This month the members were a little slow in arriving at the group. Once we got into the swing of things there was eight of us chatting away.
Places to visit
Janet gave an update on The Greenwich Carers Centre, Age Exchange and Shrewsbury House. The Carers Centre and Age Exchange had been represented at the recent Greenwich Dementia Action Group meeting and reported on their extensive work prior to their reopening. Both are using temperature “guns” to check visitors. Shrewsbury House has also completed work to make visitors as safe as they could (although they do not use a temperature checker).
Dementia Adventure: Online training session
Peter introduced the group to Dementia Adventure, a charity which aims to help people with dementia and their carers get outdoors and retain their sense of adventure. They also run on-line interactive sessions which explain dementias and their impact in an interesting and engaging way. Peter showed some of the pictures they used in their presentation.
Carers caring for themselves
From the start of this evening’s session we discussed the breaks that many of the group had arranged and the benefits of getting away and relaxing for a while. The destinations ranged from Wales to Kefalonia. Even though we tend to remain in contact with home, no matter where we are, a break can make a big difference to your state of mind.
Insights from The Alzheimer’s Show
A member told us she had rather a lot of spare time recently and had watched many of the Show’s webinars. There was much of interest – one example being the issue of inheritance tax and the possibility of changing someone’s Will up to two years after they died. You may read more about this on the McClure solicitors website’s section on ‘The Gift of Hindsight’ here.
This member also told us about a reassuring section of a presentation which said that “pacing up and down” and “wandering” were very normal for people with dementia. Our member knew this, but had been unhappy with her mum’s care home when they said that this was disruptive and that her mother might need sedation or a move to another care home that could cope with her behaviour. Fortunately, the care home manager had changed and the new one did indeed consider mum’s behaviour normal and not a cause for concern or action. Further confirmation was very reassuring.
Some of the Alzheimer’s Show’s webinars, including the one from the McClure solicitors, are still available to see on their Digital Hub here.
Take a moment to pause
Two people said they had notes on their phone to help them when life (and their mums) became a bit too much to cope with. One had: ’10 things not to say to someone with dementia’ (example here). The other had a note for when she was angry: ‘ Who suffers from my behaviour? (everyone), who benefits from my behaviour (no one)’.
Lock-down, caring for a loved one (or more than one), covid, health problems, financial problems – the list goes on and stress and pressure tends to increase. A member said that she, and her family, had noticed that she had started to act in a way that was likely to affect her health. We talked about mental health issues which have been affecting many people in these strange time. Lack of social interaction, little exercise, starting to eat and/or drink more were all issues that resonated with the group.
We discussed what could be done. Inviting others, including family members, to help in caring could have benefits for everyone involved. Asking someone to have a role in care gives them a purpose and a feeling of being needed – something that may have disappeared recently, particularly if they have become isolated. You may have become stuck with a view of how life is panning-out. Changing your perspective, and the perspective of those around you, may be a challenge but can help you and others to break out of a rut.
If you are having difficulty it is always worth seeking out help from your GP or other health professional.

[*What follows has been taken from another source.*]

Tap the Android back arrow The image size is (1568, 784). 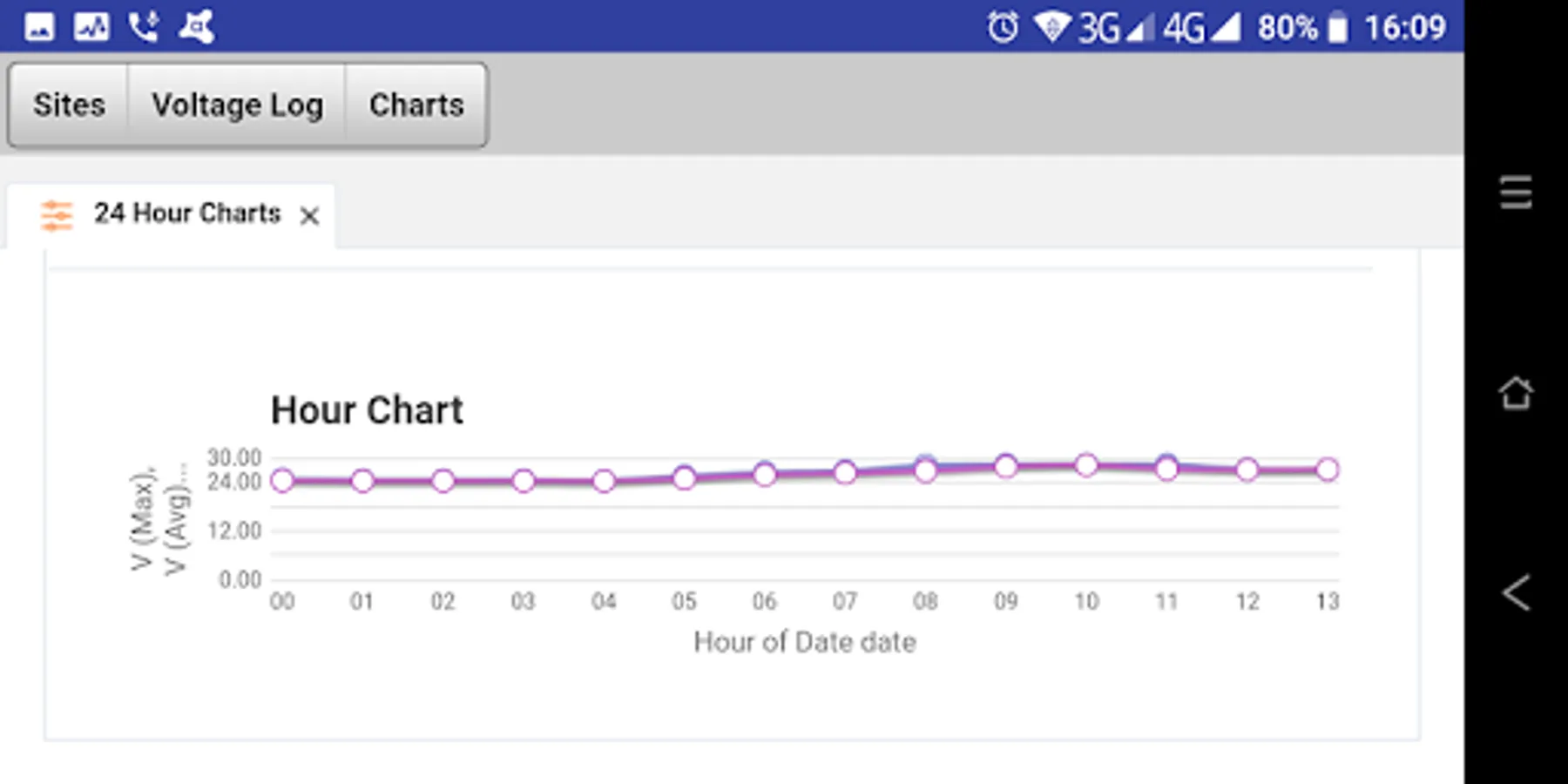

A wait for a family member’s (not dementia related) diagnosis had stressed-out one of our Zoomers. The results had been good and the stress eased. Her husband (who has dementia) had not been able to go on the long walks he liked, due to need to keep safe from infection. This had been stressful. Now, due in part to the lack of exercise, he was not physically able to go on long walks. Our member had managed to go on a break. The husband stayed at home, with their daughter moving-in to care. The wife phoned every day and had the same conversation with her husband. It was only during the break that our member realised how much she needed to have a break.
Good news in the post
A wedding abroad cancelled, the airline cancelling the flights, freelance work drying up – what is the solution? Try something new. In this case – become a postman (post-person?). Our member had started her new job. This is completely different, working for someone, getting lots of exercise and fresh air – and doing something useful. She was smiling and looked like the change was doing her a lot of good.
Even when things go wrong, others can cope
What happens when your loved one is ill when you are away? We were give a good example – the people untrusted to care did the right thing and the arrangements made all worked well. Our carer was reassured and less stressed.
Finally, a carer told us about how well her regular carers we doing in looking after her mum. ‘They are fantastic!’
So good to end on another positive note.